- [Given request]:
For each of the following statements, say yes or no to whether it agrees with the blog text, and quote the words of the text that settle it.
1. The writer's favorite running loop went around Phnom Penh's riverfront.
2. Under Cambodia's 2001 Land Law, residents become legal owners of land after occupying it for more than ten years.
3. The World Bank has promised not to involve itself in disputed land.

Thursday, July 16, 2009

Group 78

Last August I started training for the Angkor Wat half-marathon, waking up at 5 am to run a few miles as the sun rose. My favorite loop was around Phnom Penh's riverfront, circling overly-manicured parks where hundreds of people gathered daily to walk, do aerobics, learn karate and practice traditional Chinese sword and fan dances. In a few kilometers my running buddy and I could get to most of the city's tourist attractions: the Royal Palace, the National Museum, the big casino, the home of Phnom Penh's elephant... The end of our run would take us back behind the National Assembly and by a little community called Group 78. The village of wooden homes, some of them with plastic tarps for walls seemed out of place surrounded by the homes, offices and gardens of the wealthy, one of the last remaining pockets of working class residents in downtown Phnom Penh.

Group 78 will most likely be evicted tomorrow. Under Cambodia's 2001 Land Law, the residents are legal owners of the land after occupying it for more than five years. However, like many other communities along the riverfront, their land has been turned over to a local developer and the police are preparing to chase the people from their homes. After the Land Law was put in place, the World Bank began funding the LMAP program to title all the land in Cambodia. At first glance, this should be good news for poor people who, in theory, should have tenure security and be able to harness the value of their land. Things have not always turned out that way, in this case because in order to ensure the cooperation of the Cambodian government, the World Bank has promised to keep its mitts off any disputed land (like Group 78). In all likelihood, these people will lose their homes and their jobs tomorrow in the name of "improving" the Phnom Penh.

Monday, July 13, 2009

a hat to farm in

I think God and my parents are getting a particularly good set of laughs as I trip and fall my way around trying to be an adult. The most recent irony involves a certain hat.

- [Material supplied]:

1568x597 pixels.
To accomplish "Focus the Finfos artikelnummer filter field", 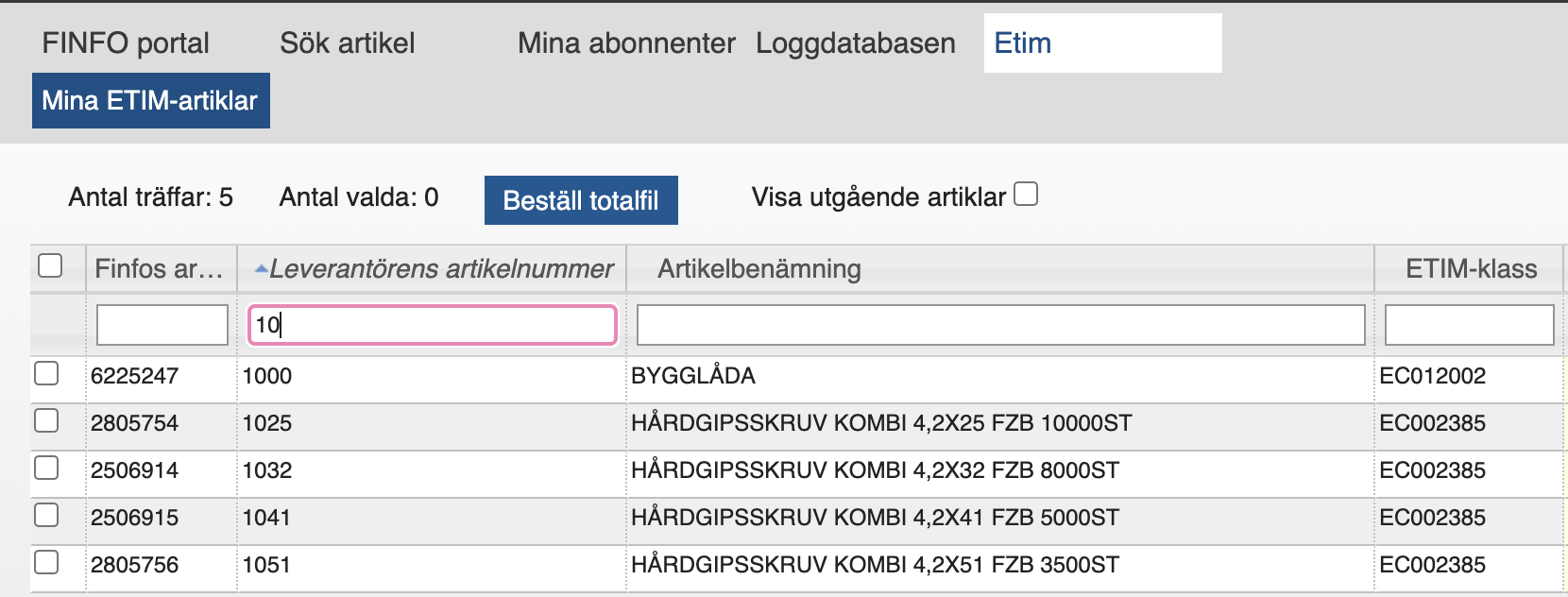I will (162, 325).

---

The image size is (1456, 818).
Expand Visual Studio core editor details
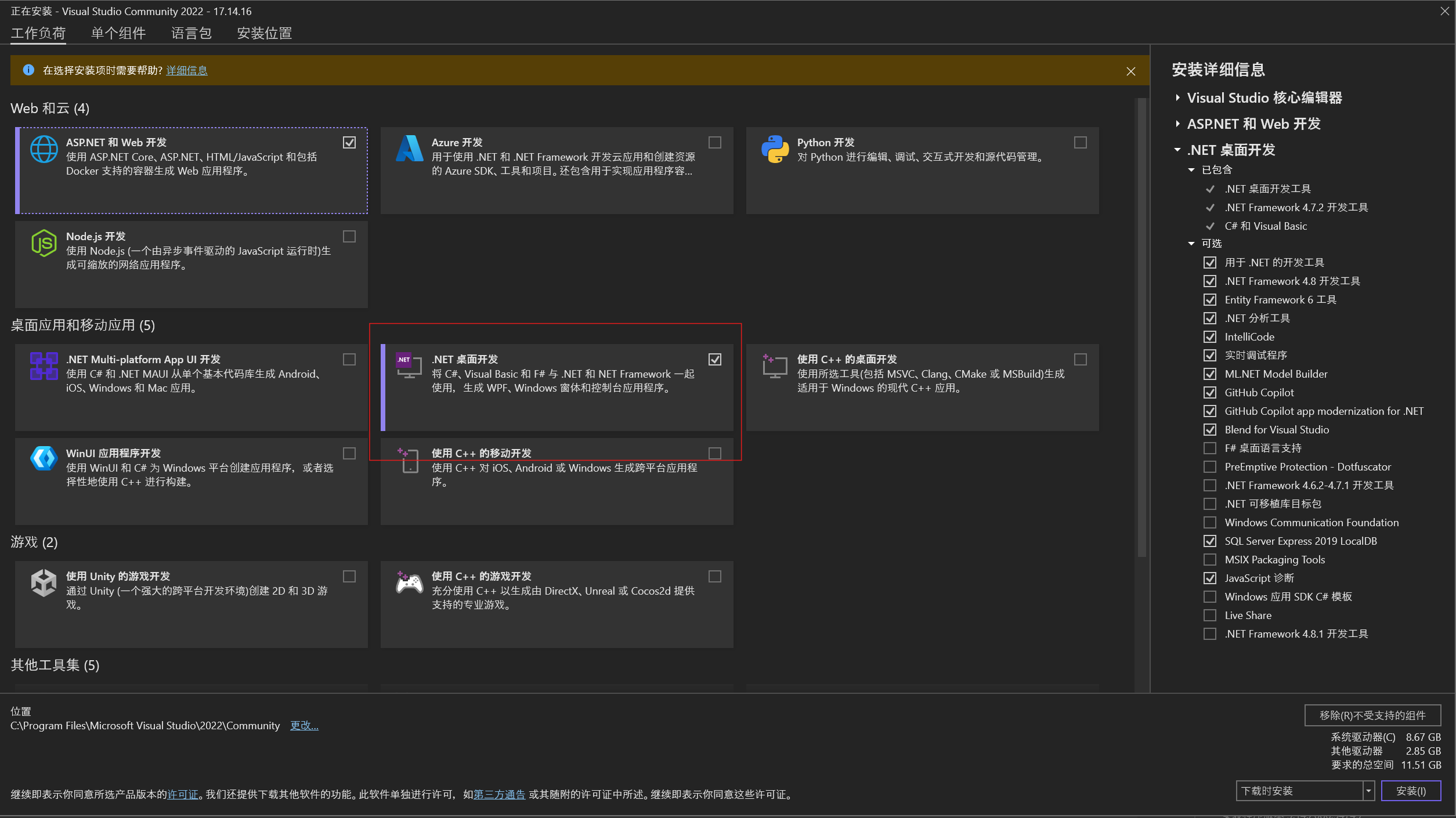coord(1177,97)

- [The reply]:
1. Yes: "My favorite loop was around Phnom Penh's riverfront"
2. No: "the residents are legal owners of the land after occupying it for more than five years"
3. Yes: "the World Bank has promised to keep its mitts off any disputed land"